**Exercise task A**
In the column on Birmingham arts funding, how much funding do some organizations have left while they look for alternative financial support?
**Exercise task B**
List every quality that the column on Birmingham arts funding attributes to the arts organizations the writer has worked with.
**Exercise task C**
Carry on the column on Birmingham arts funding from the point where it stops.

**Excerpted passage**
========================
Helga Henry: Arts short on festive cheer
Dec 24 2010 By Helga Henry
It’s going to be a cold Christmas for the arts in Birmingham this year.
Arts organisations, like all other recipients of public funding, are facing large cuts in previous levels of funding support.
Some emerging and dynamic organisations are not going to enter the funding portfolio and others have six months’ worth of funding in which to find alternative sources of financial support.
In the time that I have written this column, I’ve always tried to highlight the city as a vibrant hub of cultural activity.
From large-scale opera with (literally) casts of thousands to performances for one person at a time while nailed into a coffin, Birmingham’s cultural range and diversity has been something for which we should rightly be proud.
That range and diversity is now under threat.
Not because the work was solely dependent on public funding. Far from it.
All of the arts organisations I have worked with are thrifty, resourceful and gifted at finding new and innovative ways to make work happen.
They have created partnerships and alliances, encouraged support in cash and in kind to bring art to the city.
========================
**Given data**

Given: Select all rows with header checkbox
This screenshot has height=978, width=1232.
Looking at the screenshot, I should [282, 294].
========================
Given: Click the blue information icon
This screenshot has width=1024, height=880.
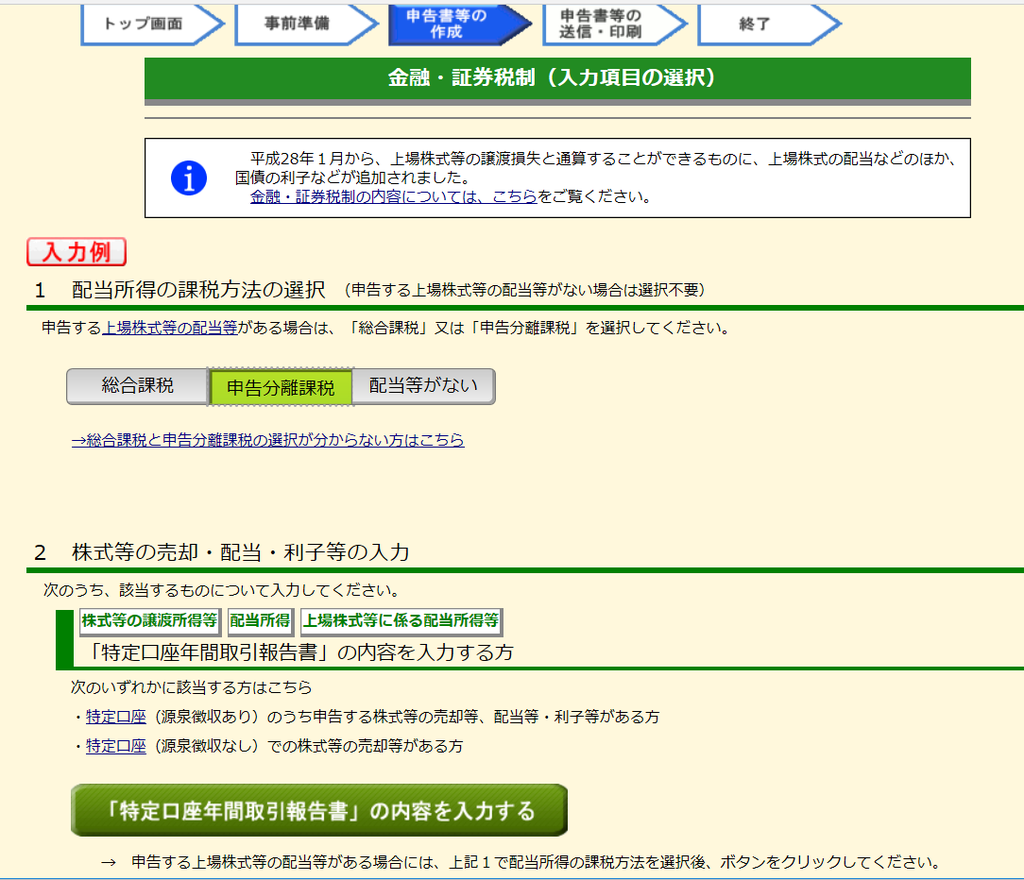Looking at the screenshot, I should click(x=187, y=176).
========================
**Written answer A**
Six months' worth of funding.

**Written answer B**
Thrifty, resourceful, and gifted at finding new and innovative ways to make work happen.

**Written answer C**
Public funding of the arts in a city is often the bedrock of “known” income that acts to guarantee some overhead and administrative costs.
With those costs covered, the staff can work to create a sufficient number of quality projects that will contribute to the core of the organisation in addition to the marginal project costs or attract the required level of donation.
So the danger posed by these cuts is that arts organisations lose a vital lever to other funds, whether by way of lost staff time, income or donation.
“Give me a lever long enough, and a prop strong enough, I can single-handed move the world,” Archimedes famously said.
The current cuts have single-handedly shortened the lever that arts organisations have at their disposal to create exciting and relevant cultural products and services.
I do not think that the arts are a “special case” that should be shielded from the swathe of cuts facing all public spending.
I fear though, that the cuts will have a special impact on Birmingham culture.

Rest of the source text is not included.